Thanks Steve. AWT is one of the most successful celebrity chefs and used to host Saturday morning kitchen. He is horribly rich but in spite of many requests he still hasn't given me any money!!


----------



## rjnpenang (Feb 20, 2008)

The principal covered market in Fuengirola is the mercado central, just up the road from the bus station and across from the Renfe st., there is an excellent spice stall upstairs just by the escalator!. must be the one. 
And the old cafe around the corner serves the best & biggest portion of tortilla in town!. Regards Rob


----------



## SteveHall (Oct 17, 2008)

thrax said:


> Thanks Steve. AWT is one of the most successful celebrity chefs and used to host Saturday morning kitchen. He is horribly rich but in spite of many requests he still hasn't given me any money!!

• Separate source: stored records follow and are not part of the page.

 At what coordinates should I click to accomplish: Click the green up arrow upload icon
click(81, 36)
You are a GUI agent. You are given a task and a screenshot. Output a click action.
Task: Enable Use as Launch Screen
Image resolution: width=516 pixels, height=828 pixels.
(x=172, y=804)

Yes, just been reading up on him but his fame does not seem to have spread to real Spain yet. Perhaps I'll get a chance to interview him next time he is over. Send me your address and I'll press him to send the pasta.


----------



## thrax (Nov 13, 2008)

thanks for the info - yes that must be the one since I know of a number of top chefs who travel there from UK just for the spice stall. Incidentally, AWT allegedly serves up the best burger in Britain; he uses a secret mix of over 50 spices and herbs, all of the spices coming from that stall. When we move to Spain we plan to live either near Nerja or possibly Comares region so if AWT et al can make the trip from UK it should be a bit easier for us....


----------